Project Cookoh was a passion project that a friend, Samantha, roped me in on. It started with a band of low-income mothers who wanted to start home-based businesses in an effort to support their families. I worked with them on their branding, pricing, recipe refining and product photography, but the success of these brands was due entirely to the hardworking mothers who started this business during a difficult time while raising multiple children at home. I have nothing but admiration for these women who have since become friends. Their best-selling dishes are a perfectly-fried tahu begedil, melt-in-your-mouth brownies and a rich and delicious ayam gulai.”
Women and children are often at the centre of the stories you seem most interested in. How and why is it important to you that stories of these ‘least represented’ groups be told?
“It is important to tell the stories of the least represented. I understand that my life circumstances — my family, my country, and many of the opportunities I had growing up — these are things I was given and did not choose for myself. I was permitted platforms and opportunities that others did not have, simply because of their lot in life. As an avid storyteller, I try to tell stories that include people from all facets of life. I am reminded that structural poverty exists even in a place like Singapore. Hard work, even in a meritocracy, is not always enough to lift someone out of poverty. Without the right resources and opportunities, generational cycles often perpetuate themselves. The money, talent, capacities, and resources that we have today are mostly due to the time, place, and family in which we were born.

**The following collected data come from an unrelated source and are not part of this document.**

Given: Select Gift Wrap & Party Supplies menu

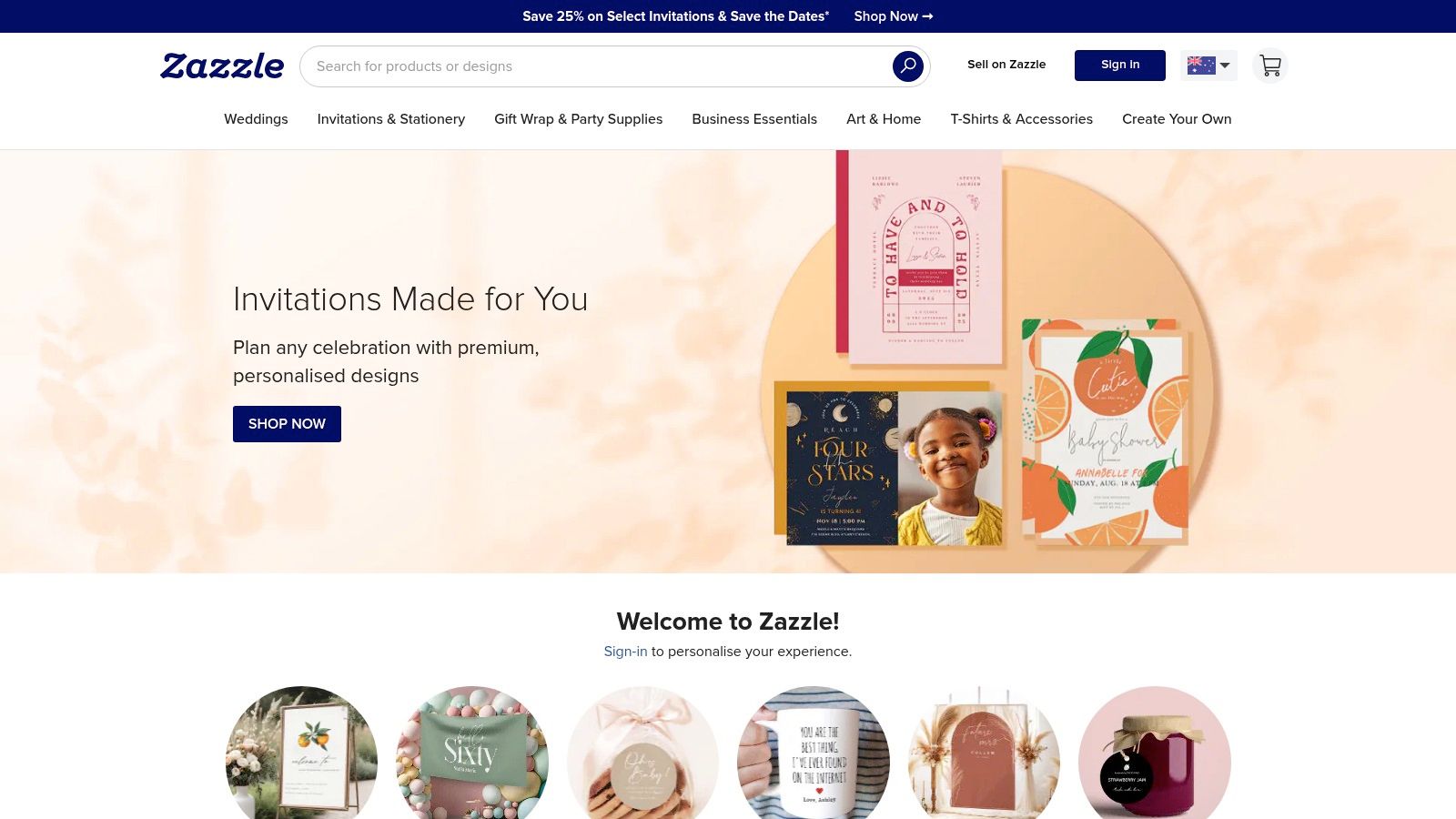Looking at the screenshot, I should click(578, 119).
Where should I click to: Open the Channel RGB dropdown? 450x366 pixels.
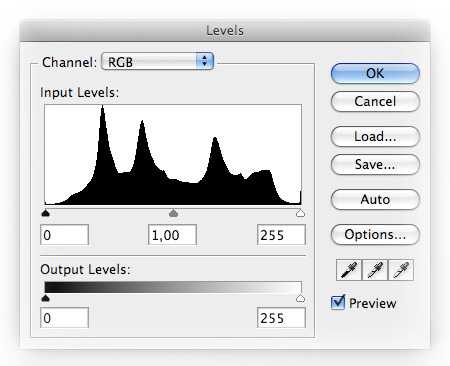tap(157, 62)
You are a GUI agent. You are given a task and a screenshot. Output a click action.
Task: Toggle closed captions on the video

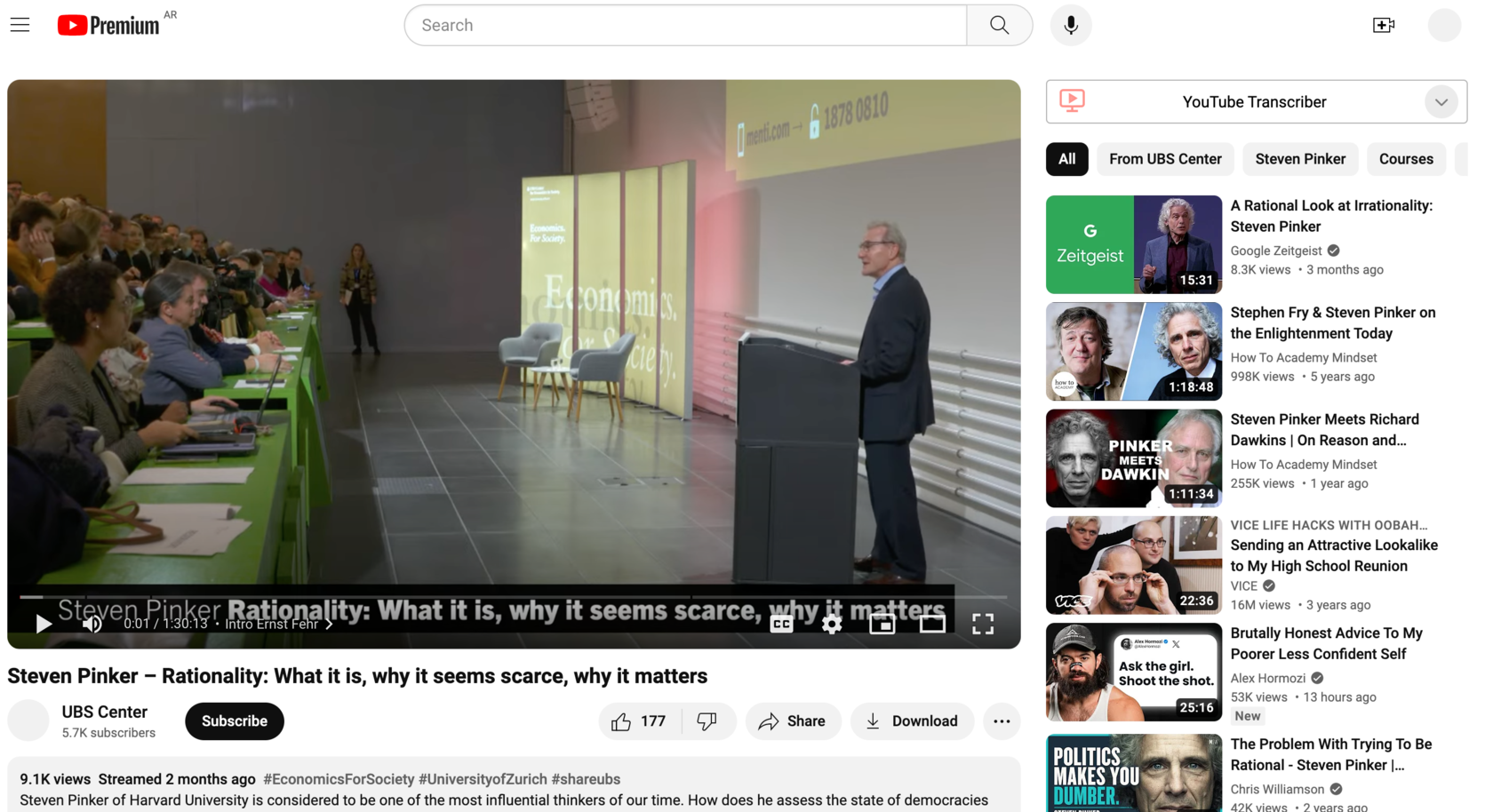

When working with people from different backgrounds, I need to be quick to listen and slow to speak. My art practice, which is often slow and meditative, taught me that efficiency and swiftness aren’t always the best way forward. It is the same with handling stories that are not my own — they require handling with care. But the biggest rewards revolve around meeting people who have different worldviews than my own and telling their stories, which is an immense privilege.”

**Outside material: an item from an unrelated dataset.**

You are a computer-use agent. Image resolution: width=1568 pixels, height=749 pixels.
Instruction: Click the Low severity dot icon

“An artist’s life, history, place in time, point of view, and cultural upbringing are a unique permutation that can never be replicated. Each person’s art is unique because each person is unique. Originality stems from being able to dig deep into one’s unique history and point of view.”
Talk us through your essentials in living out your ‘most beautiful life’. It can be anything from beauty, fashion, lifestyle, wellness, etc.
“In a modern, social media hungry world, we often fill our time and consciousness with what’s trending, what’s on tv and what’s on social media, myself included. Often, that hinders, rather than amplifies, a creative and imaginative life, which is what makes life beautiful. Being intentional about reading, meditating, and reflecting is essential to cultivate creativity. These are the things I would love to see amplified in my own life.”